===== Data for analysis

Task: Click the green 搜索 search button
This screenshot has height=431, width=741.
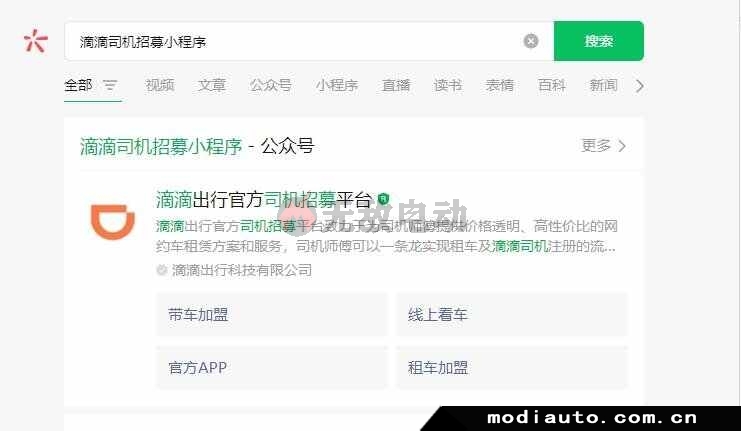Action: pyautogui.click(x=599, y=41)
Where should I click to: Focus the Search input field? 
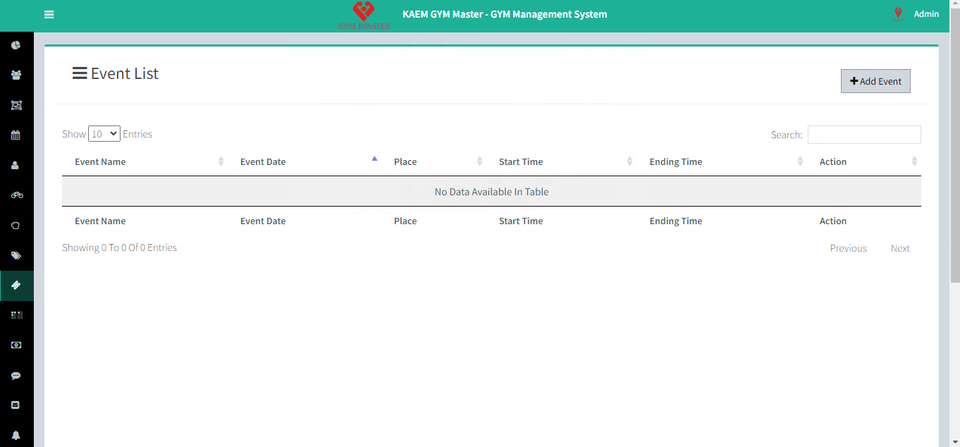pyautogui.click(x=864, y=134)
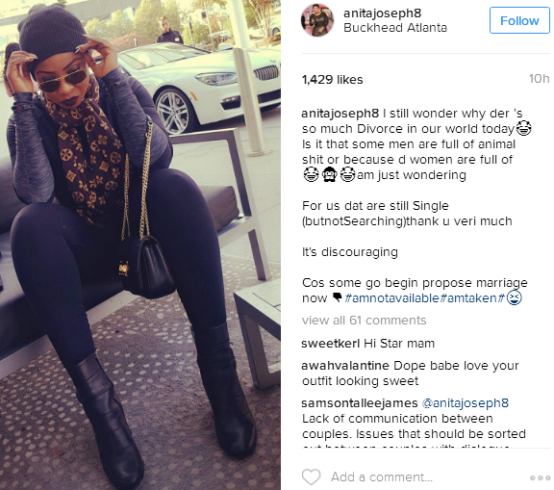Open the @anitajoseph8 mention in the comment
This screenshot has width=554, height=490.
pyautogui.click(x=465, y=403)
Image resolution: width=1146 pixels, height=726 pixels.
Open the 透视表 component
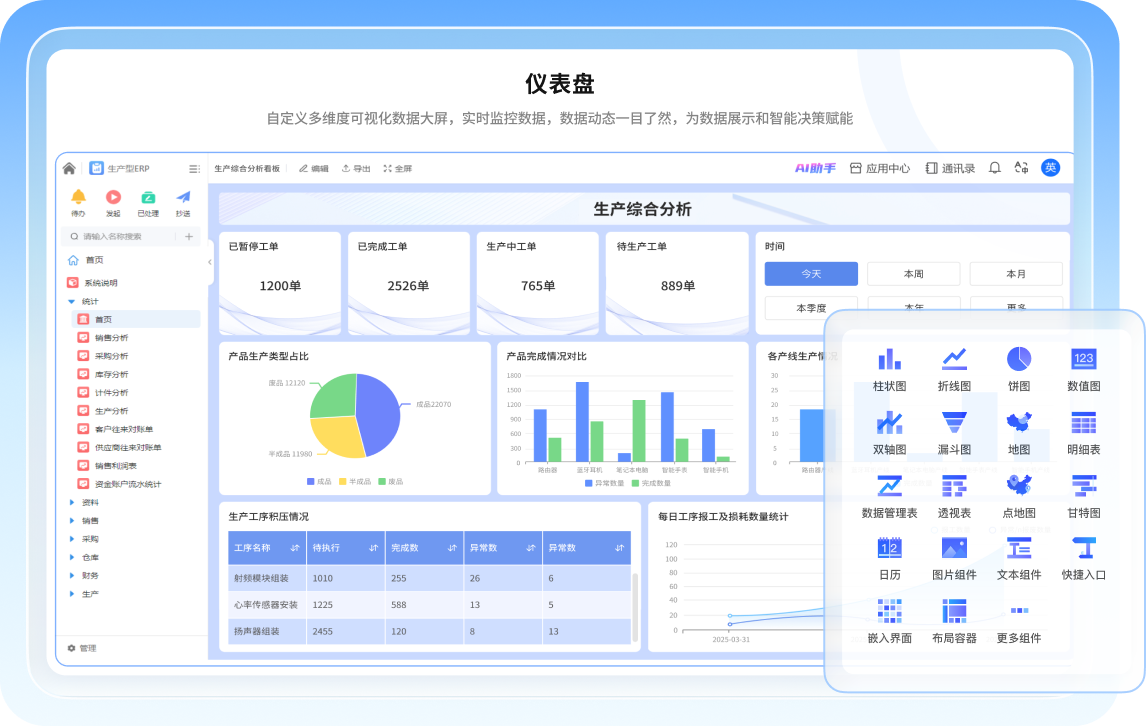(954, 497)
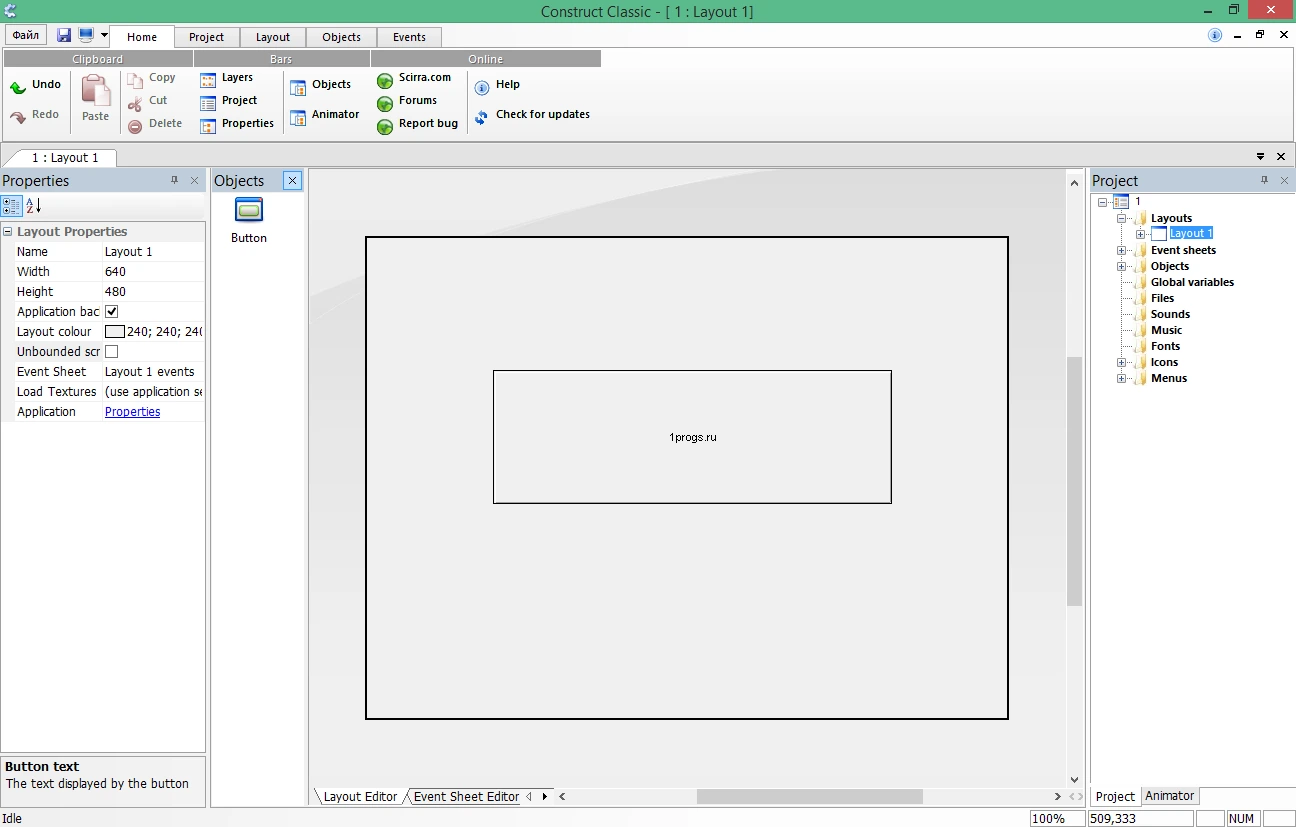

==========

▶ Assignment: Return the records above exactly as written, but without any of the pictures.

▶ Answer box:
Task: Click the green 搜索 search button
This screenshot has height=431, width=741.
Action: pyautogui.click(x=599, y=41)
Where should I click to: Focus the Search input field? 
pyautogui.click(x=864, y=134)
Open the @anitajoseph8 mention in the comment
This screenshot has width=554, height=490.
pyautogui.click(x=465, y=403)
Image resolution: width=1146 pixels, height=726 pixels.
Open the 透视表 component
(954, 497)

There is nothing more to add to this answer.